James Zumberge

Portrait of James Zumberge

Chancellorship Dates

January 1, 1972 - September 30, 1975

Degrees

  • B.S., geology, University of Minnesota
  • Ph.D., geology, University of Minnesota, 1950

Born

December 27, 1923 - Minneapolis, Minnesota

Died

April 15, 1992 - Pasadena, California

Interment

Elliott Cemetery, Teton County, Wyoming

James Herbert Zumberge was a renowned explorer of the Antarctic (important enough to discoveries on that continent that two land features there, Cape Zumberge and the Zumberge Coast, bear his name) and was ten years into a second career as a university administrator, first the presidency of Grand Valley State College in Michigan, then a deanship in the College of Earth Sciences at the University of Arizona, at the time he came to lead Nebraska in 1972.

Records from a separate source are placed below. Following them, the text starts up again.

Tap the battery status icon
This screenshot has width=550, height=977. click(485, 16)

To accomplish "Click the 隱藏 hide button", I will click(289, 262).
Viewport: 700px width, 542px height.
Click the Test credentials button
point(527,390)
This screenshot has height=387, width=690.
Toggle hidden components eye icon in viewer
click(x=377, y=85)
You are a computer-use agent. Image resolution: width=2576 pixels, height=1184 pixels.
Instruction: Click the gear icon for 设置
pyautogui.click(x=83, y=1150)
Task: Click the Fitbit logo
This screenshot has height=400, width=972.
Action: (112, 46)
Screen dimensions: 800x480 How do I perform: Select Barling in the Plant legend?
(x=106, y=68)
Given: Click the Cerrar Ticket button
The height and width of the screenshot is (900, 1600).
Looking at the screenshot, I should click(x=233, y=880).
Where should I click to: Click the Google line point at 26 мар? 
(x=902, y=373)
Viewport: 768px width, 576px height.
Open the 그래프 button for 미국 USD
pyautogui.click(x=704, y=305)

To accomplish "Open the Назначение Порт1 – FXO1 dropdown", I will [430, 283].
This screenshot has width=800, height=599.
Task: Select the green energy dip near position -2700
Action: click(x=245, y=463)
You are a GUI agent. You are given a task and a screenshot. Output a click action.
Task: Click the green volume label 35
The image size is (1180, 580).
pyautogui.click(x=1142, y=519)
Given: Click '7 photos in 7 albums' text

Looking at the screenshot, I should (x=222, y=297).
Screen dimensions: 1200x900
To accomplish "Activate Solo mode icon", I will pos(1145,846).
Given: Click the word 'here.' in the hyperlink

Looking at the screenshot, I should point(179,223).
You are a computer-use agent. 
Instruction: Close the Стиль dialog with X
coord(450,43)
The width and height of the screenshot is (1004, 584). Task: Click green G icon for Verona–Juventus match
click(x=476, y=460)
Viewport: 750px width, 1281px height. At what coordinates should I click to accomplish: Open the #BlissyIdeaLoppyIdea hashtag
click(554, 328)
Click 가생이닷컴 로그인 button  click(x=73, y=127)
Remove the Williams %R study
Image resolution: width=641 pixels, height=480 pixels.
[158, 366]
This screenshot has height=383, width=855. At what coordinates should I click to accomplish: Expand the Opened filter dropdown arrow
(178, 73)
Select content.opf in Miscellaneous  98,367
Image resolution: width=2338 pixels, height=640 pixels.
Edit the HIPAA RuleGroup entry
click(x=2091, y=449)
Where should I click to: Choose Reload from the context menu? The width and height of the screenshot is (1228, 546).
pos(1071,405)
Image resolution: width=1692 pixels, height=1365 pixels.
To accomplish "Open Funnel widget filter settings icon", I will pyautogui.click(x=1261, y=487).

The University he entered in that year was, as was the nation, marked by innovation as much as by strife. The still-recent reorganization of the University of Nebraska into a system, one effect of which was the separation of the prestigious medical center from the institution that had founded it, created competing priorities — and significant stresses — as state funds were reapportioned among the member institutions of the system. In addition, whole academic programs, such as the College of Pharmacy, which had been a University of Nebraska (in Lincoln) college since the 1915, was sent to Omaha (to join the Medical Center). Whatever the wisdom of any of these decisions in particular or in aggregate, such upheaval tended not to support successful, long term administrative leadership.

Zumberge's most significant contribution was the formation of the semi-independent Institute of Agriculture and Natural Resources after the state's agriculture industry pushed a bill with the aim of creating an agricultural college as a peer of UNL, UNO and UNMC.

In the summer of 1975, Zumberge accepted the presidency of Southern Methodist University, rather abruptly ending his two-and-a-half-year tenure at Nebraska. In 1980 he would leave SMU for the University of Southern California, where he would serve for eleven years and retire in 1991 as one of that institution's most consequential leaders.